DOCUMENT PASSAGE:
And as more kids memorize those single-digit skills or those problems, it allows them to actually achieve the very goals that the reformists are wanting to do. And so it's interesting, when we talked earlier, I was like, “Well, as long as they memorize things through procedures, they're okay.”


But what we're doing is we're making kids count and use count on procedures and the temporal window does not allow them to basically make that a memorized fact. Therefore, that never moves to a decomposition issue. And so what Taiwan does, and Asian countries are more apt to do, is have them learn and memorize those core facts and they use the declarative fact to basically inform the procedure.


In America, NCTM wants to focus on the procedure to build the fact. And so, your lower kids get left in the dust. And so, you know, you got this great organization that's championing diversity and all this stuff. But in reality, the most vulnerable populations are the very ones that are getting hurt by the pedagogies they promote.


[00:48:45] Anna Stokke: Okay, so just to get this straight. So your theory on this then is that if the students have memorized the core basic facts, right, so we're talking about single-digit arithmetic facts, right? If they've memorized those core facts, that it's then going to be easier for them to use decomposition strategies for larger numbers, right?


What I would think of as sort of mental math that you can kind of do in your head if you have some basic facts memorized, right?


[00:49:15] Brian Poncy: Well, that's exactly right. In the study I was talking about, it was mental math. And then if we go to the wonderful work of Kirschner and Sweller and Ashman and all these people, I mean, this is what they're saying, right? They're saying, if we look at the complexity, which a behaviourist, I would quantify it by number of procedural steps because, you know, making tens has got a quite a few steps in it, two or three, four steps, right?


And so, if we have those core facts memorized, then we can go ahead and we can do that, we can mentally engage in those. And so again, as I'm a behaviourist, but everything I hear them saying, I'm like, “Yep, that's exactly you know what we're seeing out in the field.” And so that's what I love about the science of math movement.


It has me listening, reading and talking to people I never would have before, and I'm finding out that I have a lot of friends in this community. And a lot of us are thinking the same way.


[00:50:07] Anna Stokke: Yeah, absolutely. So, let's talk about some specifics. So, my understanding is that you conducted a longitudinal study that may be of interest to listeners. I understand that it all started when a school contacted Oklahoma State University faculty with a problem. They had the lowest scores in the district on broad math scores.


And you, of course, are on faculty at Oklahoma State, and you have expertise in math interventions, so they went to you, and you proposed implementing the Facts on Fire program. So can you tell us a bit about that? What did that involve?


[00:50:48] Brian Poncy: Yeah, well, it was Dr. Duhon. And so I wish I could take credit for them contacting me. This was way back in 2010, so I just started and Dr. Duhon, he's my research brother and we do, you know, math stuff together. He actually graduated with Amanda VanDerHeyden. So, they had very similar training, he also is all about focusing on tier-one-type approaches.


So, they contacted him and he says, “Oh, yeah, we can fix that.” And so I was kind of working on these math materials and plus I do the second year practicum. So, we had a group of students that could kind of copy and make probes and support. And so, yeah, we went in and we met with the school district and we had them kind of define out their scope and sequence and what skills that they wanted to work on.

Saved entries:
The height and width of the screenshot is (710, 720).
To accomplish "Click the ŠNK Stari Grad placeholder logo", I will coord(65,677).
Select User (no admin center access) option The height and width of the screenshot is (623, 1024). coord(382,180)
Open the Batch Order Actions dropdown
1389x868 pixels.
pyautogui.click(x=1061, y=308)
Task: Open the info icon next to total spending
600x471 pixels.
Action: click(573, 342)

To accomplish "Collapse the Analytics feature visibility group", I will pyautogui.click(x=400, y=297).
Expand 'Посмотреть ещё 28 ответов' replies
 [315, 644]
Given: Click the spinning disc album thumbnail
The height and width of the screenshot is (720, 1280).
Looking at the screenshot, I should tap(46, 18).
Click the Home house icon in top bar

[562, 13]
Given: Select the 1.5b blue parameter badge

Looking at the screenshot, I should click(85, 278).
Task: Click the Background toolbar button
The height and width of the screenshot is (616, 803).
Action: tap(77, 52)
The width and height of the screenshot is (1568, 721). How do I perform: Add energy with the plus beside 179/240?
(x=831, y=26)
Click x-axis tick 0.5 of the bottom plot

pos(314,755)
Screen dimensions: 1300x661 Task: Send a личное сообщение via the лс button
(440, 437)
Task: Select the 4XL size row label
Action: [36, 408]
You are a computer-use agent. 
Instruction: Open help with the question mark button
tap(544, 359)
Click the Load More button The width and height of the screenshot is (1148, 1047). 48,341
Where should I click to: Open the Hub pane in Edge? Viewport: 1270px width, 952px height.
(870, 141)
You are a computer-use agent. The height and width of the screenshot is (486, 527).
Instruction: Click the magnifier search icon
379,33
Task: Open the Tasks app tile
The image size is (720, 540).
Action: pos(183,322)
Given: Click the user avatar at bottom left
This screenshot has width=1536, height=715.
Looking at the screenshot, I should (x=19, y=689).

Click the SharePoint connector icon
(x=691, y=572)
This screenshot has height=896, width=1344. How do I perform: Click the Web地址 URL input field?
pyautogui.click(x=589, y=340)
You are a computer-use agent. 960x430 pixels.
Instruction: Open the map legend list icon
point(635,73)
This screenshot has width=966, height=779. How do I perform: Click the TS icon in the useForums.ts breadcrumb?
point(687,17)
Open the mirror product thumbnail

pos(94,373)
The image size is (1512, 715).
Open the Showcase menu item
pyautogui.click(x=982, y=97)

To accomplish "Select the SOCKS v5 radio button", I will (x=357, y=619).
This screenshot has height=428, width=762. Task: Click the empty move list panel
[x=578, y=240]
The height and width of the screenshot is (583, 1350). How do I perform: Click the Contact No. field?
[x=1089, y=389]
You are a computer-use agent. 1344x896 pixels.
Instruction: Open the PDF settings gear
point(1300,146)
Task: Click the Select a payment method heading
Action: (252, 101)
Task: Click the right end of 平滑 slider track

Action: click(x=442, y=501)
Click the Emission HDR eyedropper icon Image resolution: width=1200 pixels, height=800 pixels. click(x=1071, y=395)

WHAT YOU WILL DO:
(a) In the transcript on math instruction, what year was it when the school contacted Oklahoma State faculty?
(b) Could you write the next part of the math instruction transcript, continuing from its final sentence?

TASK-BY-TASK RESULTS:
(a) 2010

(b)
And we just said, if this is going to work, it has to be every single day and we're going to do it for four minutes a day. We don't want to usurp what you're doing. We're not trying to tear down your curriculum or what you're doing. Just come in every day after the announcements, every student in the building is going to work or at least grades one through, I think it was four or five, are going to work on basic facts.


And again, we didn't do this willy-nilly. We assessed every child. We found what they could do what they couldn't do. We would never put a kid and you should never put a kid in a time test on something they can't do accurately and is in their instructional range. That's where we get into problems, you know, with timed tests, and I'm sure we'll talk about that later.


But anyway, so we did that. The interesting thing is, is when we think about a time commitment over the course of the year, because, you know, we didn't do it at the beginning, like the first few weeks as they got in, and then you had testing, and then you also, the last week or two of school was kind of a madhouse, but we usually did this about 150 days a year. And so when this all comes out, it's about 600 instructional minutes.


Which is interesting, right? That's 10 hours, 10 hours of instruction over a year. We weren't taking from much, right? Four minutes a day and yet our outcome data were state test scores, right, because, you know, one of the things, and you're just in a little bit of a catch-22 as a fact researcher, is if you use facts as your outcome variable, they'll be like, “Well, who cares because, you know, you practice facts, and they got better at facts,” and so we're like, “Well, let's not use facts then, let's go ahead and use state test scores,” and so the first year, we saw no difference in the state test scores, and that made sense to us, right, because we had that test, I think it was in third grade and the students that took that test had Facts on Fires for about 100 days that year.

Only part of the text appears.